Hong Kong IPO Subscription: My Step-by-Step Process After 30+ Applications

16 min read
Contents
TL;DR
  • I'm Jim Liu — I've applied for 30+ Hong Kong IPOs since late 2024 across moomoo HK, Futu, and Tiger, rotating roughly HK$1.2–2.5M in idle capital
  • The subscription window is usually 4–6 days; margin (孖展) amplifies your allotment chances but costs 0.5–1.8% annualised depending on the broker — the math matters
  • My actual win-rate: about 63% of applications where I used margin resulted in at least partial allotment; the ones that failed were almost all oversubscribed by less than 30×
  • The biggest mistake is applying with cash only on a heavily oversubscribed deal — at 500× oversubscription, your cash application is statistically insignificant

Table of Contents


What Hong Kong IPO Subscription Actually Means

Hong Kong IPO subscription (打新, 招股認購) is the process of applying for shares before a company starts trading on the HKEX. The public float — typically around 10–15% of total shares — is split between an institutional tranche and a public (retail) tranche. When you apply through your broker, you are competing for the retail tranche.

The key mechanics retail investors often misunderstand:

  • You apply per-board-lot (手). Each lot is a fixed number of shares (50, 100, 500, or 2,000 depending on the company). The entry fee (入場費) covers one lot at the offer price plus the relevant levies.
  • Allotment is balloted, not proportional — at least at low oversubscription ratios. Above certain thresholds, the "clawback" mechanism shifts more allocation from institutional to retail.
  • Your money is frozen during the subscription window (typically 4–6 days), then refunded if you receive no allotment or a partial one.
  • The grey market (暗盤) opens one day before listing and lets you sell (or buy) before the official first day of trading on HKEX.

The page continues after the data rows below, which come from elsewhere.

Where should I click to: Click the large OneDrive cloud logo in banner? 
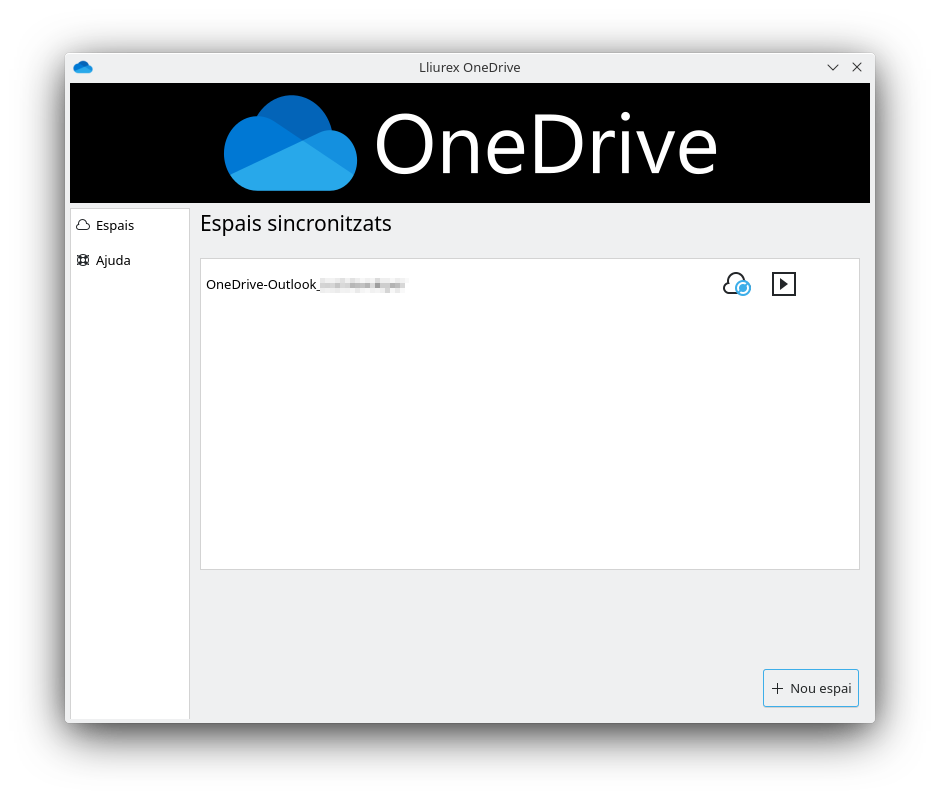click(290, 143)
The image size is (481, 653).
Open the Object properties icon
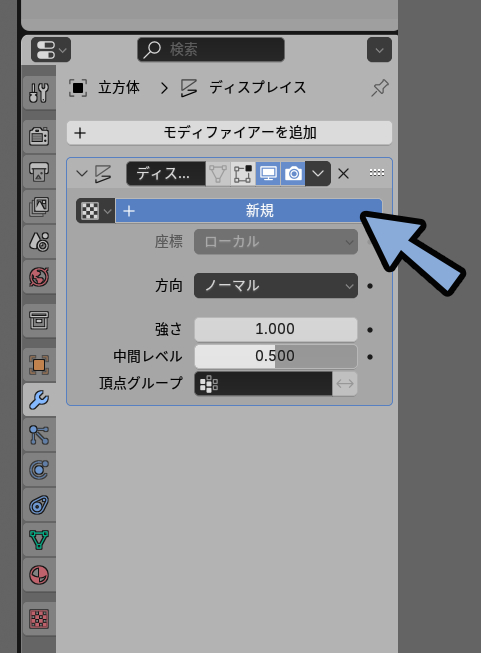click(x=39, y=365)
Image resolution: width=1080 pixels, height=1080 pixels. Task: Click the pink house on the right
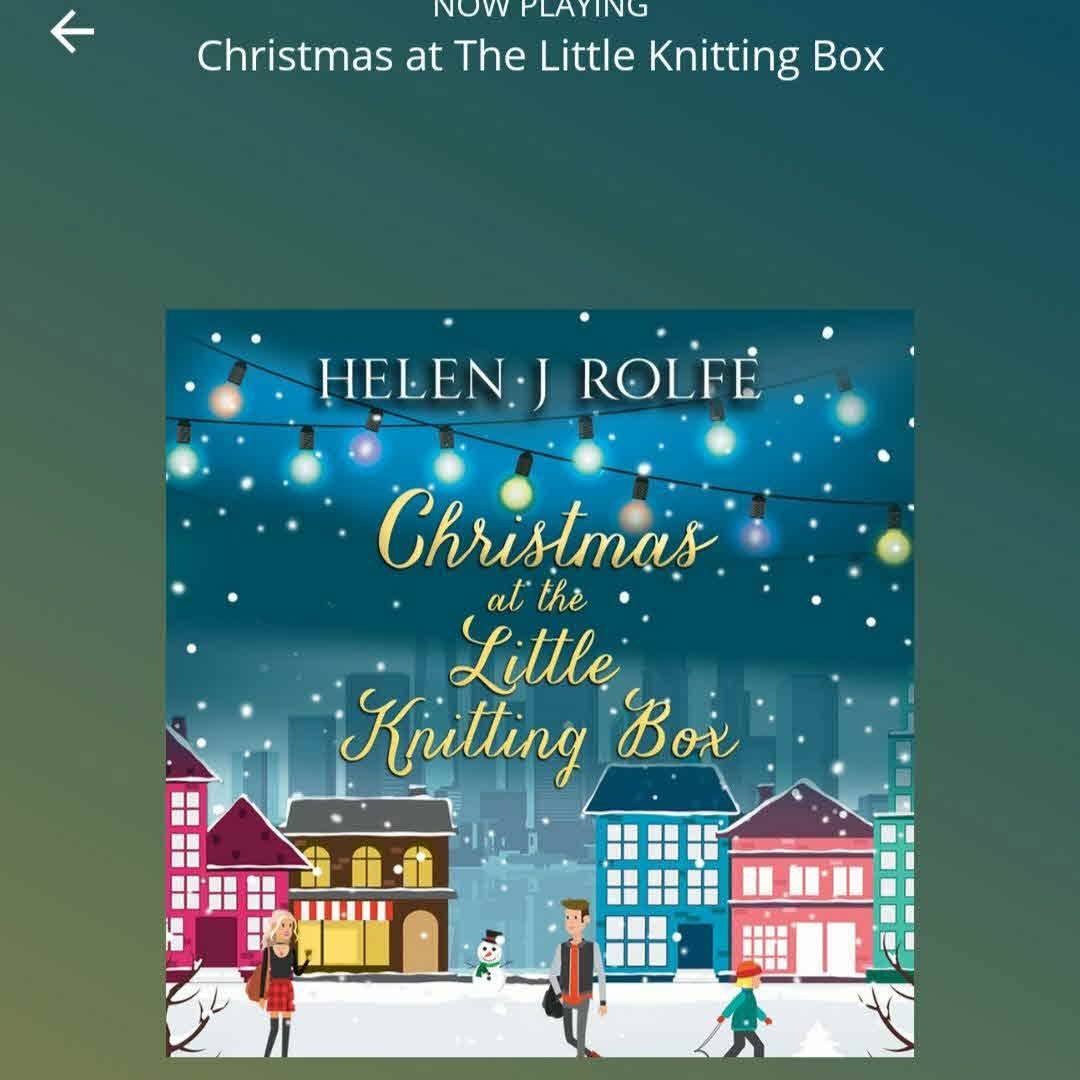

Who I Am and Why I'm Writing This

I'm Jim Liu, based in Sydney. I run LRTS (LowRiskTradeSmart.org), a site focused on practical tools and guides for retail investors in Hong Kong.

  • Capital rotated: roughly HK$1.2–2.5M across IPO applications (not deployed simultaneously — this is idle capital cycling through deals)
  • Applications: 30+ completed IPO applications from late 2024 to mid-2026
  • Brokers used: moomoo HK (primary), Futu (secondary), Tiger Brokers (occasionally, for a friend's feedback comparison)
  • Grey market activity: I've sold in the grey market on about a third of successful allotments; held to listing day on the remainder
  • Return: approximately USD 8,400 net of all margin costs over this period — not life-changing, but consistently above Hong Kong risk-free rate

I'm not a licensed financial advisor. This is my personal process, written to be specific and useful, not promotional.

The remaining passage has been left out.